▶ [Problem details]:
Find the line that contains "Given: Click the Keitaro logo". Copy it and every line after it to the end of the material below, exactly, with no pictures.
_____
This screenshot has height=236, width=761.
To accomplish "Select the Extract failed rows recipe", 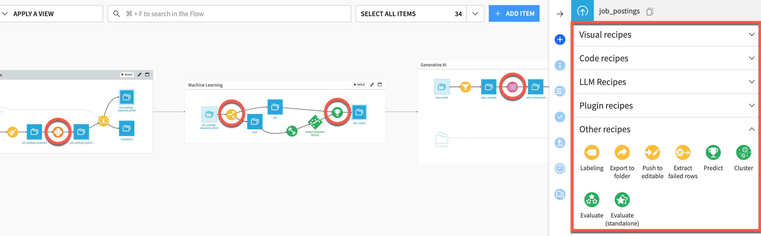I will [683, 152].
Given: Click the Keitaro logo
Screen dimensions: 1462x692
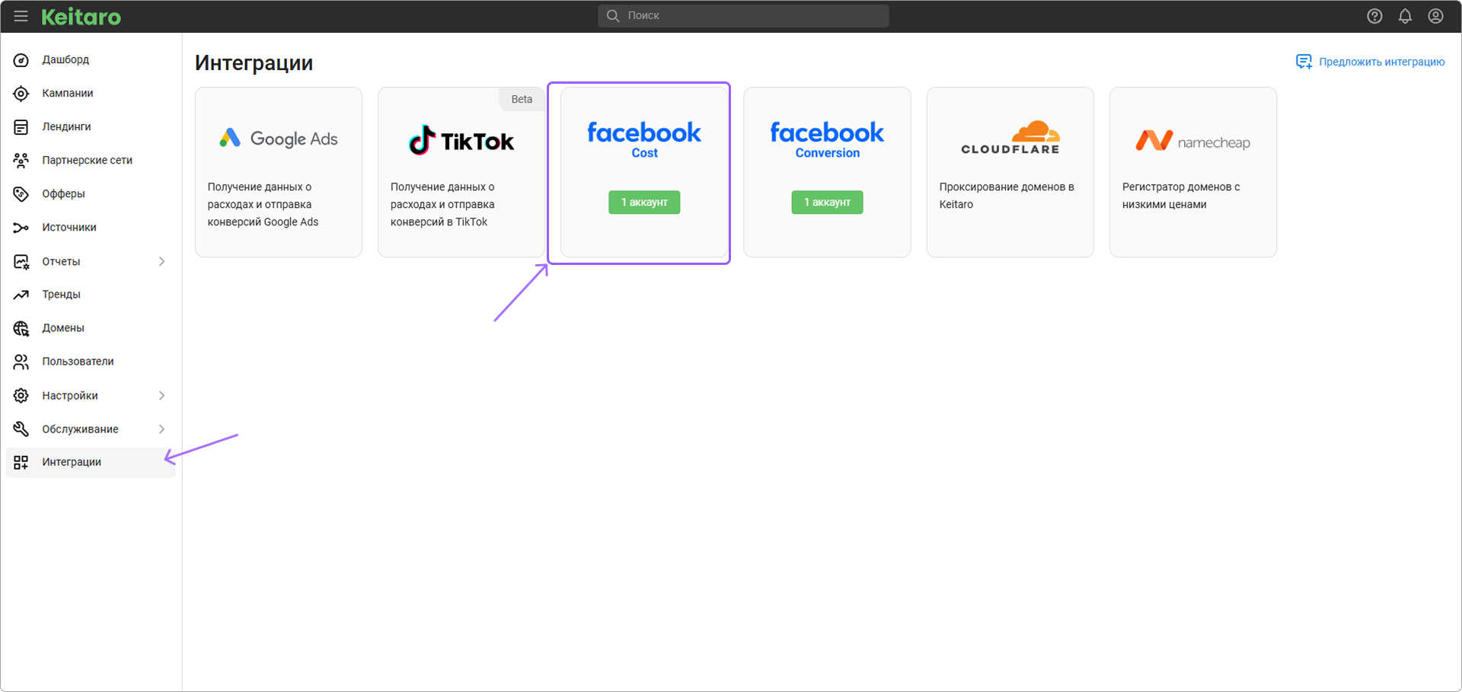Looking at the screenshot, I should point(81,17).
_____
▶ [Response to this task]:
Given: Click the Keitaro logo
Screen dimensions: 1462x692
Looking at the screenshot, I should point(81,17).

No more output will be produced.